(Data excerpts)
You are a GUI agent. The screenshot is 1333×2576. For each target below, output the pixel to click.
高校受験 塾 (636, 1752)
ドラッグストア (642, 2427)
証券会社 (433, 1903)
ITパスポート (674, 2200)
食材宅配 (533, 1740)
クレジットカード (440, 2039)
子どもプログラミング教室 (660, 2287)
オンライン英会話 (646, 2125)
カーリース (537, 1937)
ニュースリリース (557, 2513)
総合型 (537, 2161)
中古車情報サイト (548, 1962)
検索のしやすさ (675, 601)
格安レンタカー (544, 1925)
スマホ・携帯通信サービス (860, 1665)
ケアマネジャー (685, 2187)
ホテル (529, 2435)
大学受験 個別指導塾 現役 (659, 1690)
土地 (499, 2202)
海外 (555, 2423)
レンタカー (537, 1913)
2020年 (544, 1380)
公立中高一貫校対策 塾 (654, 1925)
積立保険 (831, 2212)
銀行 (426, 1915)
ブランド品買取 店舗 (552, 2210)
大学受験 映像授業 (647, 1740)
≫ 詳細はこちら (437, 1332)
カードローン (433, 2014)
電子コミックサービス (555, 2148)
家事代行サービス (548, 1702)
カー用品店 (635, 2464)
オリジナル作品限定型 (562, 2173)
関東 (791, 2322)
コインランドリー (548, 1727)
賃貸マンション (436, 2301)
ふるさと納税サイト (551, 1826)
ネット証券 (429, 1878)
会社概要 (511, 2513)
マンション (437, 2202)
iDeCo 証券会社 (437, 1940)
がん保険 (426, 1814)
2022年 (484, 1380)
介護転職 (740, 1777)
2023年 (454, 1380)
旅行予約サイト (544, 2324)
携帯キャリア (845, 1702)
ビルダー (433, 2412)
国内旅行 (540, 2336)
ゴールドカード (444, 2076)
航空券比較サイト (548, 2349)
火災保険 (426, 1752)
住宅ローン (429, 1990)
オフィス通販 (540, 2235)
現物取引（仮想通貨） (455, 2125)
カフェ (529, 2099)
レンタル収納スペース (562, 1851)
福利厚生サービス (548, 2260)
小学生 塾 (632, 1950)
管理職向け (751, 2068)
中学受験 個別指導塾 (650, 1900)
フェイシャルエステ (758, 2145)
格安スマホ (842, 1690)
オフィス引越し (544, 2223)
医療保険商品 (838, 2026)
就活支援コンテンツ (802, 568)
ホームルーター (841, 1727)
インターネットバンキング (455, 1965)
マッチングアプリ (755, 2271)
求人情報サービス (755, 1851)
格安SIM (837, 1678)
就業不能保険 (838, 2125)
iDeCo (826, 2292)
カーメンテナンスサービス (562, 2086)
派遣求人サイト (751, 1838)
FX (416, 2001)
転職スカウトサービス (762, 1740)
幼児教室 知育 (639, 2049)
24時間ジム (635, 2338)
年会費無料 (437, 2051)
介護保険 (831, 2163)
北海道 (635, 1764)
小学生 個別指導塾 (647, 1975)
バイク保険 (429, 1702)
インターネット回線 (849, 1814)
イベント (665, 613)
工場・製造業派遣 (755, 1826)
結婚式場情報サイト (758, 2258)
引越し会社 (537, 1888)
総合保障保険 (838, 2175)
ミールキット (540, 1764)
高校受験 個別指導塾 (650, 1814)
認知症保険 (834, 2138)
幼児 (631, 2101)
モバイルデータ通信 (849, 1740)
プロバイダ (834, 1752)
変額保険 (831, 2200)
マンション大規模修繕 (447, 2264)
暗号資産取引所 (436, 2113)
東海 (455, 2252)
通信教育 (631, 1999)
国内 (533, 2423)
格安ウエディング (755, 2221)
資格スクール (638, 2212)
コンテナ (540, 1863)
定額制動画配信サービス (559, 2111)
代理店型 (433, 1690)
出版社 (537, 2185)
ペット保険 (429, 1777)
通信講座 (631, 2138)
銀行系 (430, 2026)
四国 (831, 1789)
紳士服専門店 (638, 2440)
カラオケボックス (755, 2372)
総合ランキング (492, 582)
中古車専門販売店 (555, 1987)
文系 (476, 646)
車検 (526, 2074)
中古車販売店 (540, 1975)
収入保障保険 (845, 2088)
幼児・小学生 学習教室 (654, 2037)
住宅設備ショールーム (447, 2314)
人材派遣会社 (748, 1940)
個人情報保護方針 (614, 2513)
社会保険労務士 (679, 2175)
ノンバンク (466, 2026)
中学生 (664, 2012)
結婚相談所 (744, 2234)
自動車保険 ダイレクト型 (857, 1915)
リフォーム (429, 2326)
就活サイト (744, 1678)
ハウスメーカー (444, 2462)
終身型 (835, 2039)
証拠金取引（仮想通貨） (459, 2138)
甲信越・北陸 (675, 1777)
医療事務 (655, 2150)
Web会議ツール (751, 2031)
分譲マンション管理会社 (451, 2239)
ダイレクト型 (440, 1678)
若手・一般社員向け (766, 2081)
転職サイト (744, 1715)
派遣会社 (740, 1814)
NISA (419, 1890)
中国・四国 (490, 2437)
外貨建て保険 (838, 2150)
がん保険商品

Work required →
Return, with no change at all, every line in the entries above from the line containing "ホームルーター (841, 1727)" through the line containing "マンション大規模修繕 (447, 2264)".

The answer →
ホームルーター (841, 1727)
インターネットバンキング (455, 1965)
マッチングアプリ (755, 2271)
求人情報サービス (755, 1851)
格安SIM (837, 1678)
就業不能保険 (838, 2125)
iDeCo (826, 2292)
カーメンテナンスサービス (562, 2086)
派遣求人サイト (751, 1838)
FX (416, 2001)
転職スカウトサービス (762, 1740)
幼児教室 知育 (639, 2049)
24時間ジム (635, 2338)
年会費無料 (437, 2051)
介護保険 (831, 2163)
北海道 (635, 1764)
小学生 個別指導塾 (647, 1975)
バイク保険 (429, 1702)
インターネット回線 (849, 1814)
イベント (665, 613)
工場・製造業派遣 (755, 1826)
結婚式場情報サイト (758, 2258)
引越し会社 (537, 1888)
総合保障保険 (838, 2175)
ミールキット (540, 1764)
高校受験 個別指導塾 (650, 1814)
認知症保険 (834, 2138)
幼児 (631, 2101)
モバイルデータ通信 (849, 1740)
プロバイダ (834, 1752)
変額保険 (831, 2200)
マンション大規模修繕 (447, 2264)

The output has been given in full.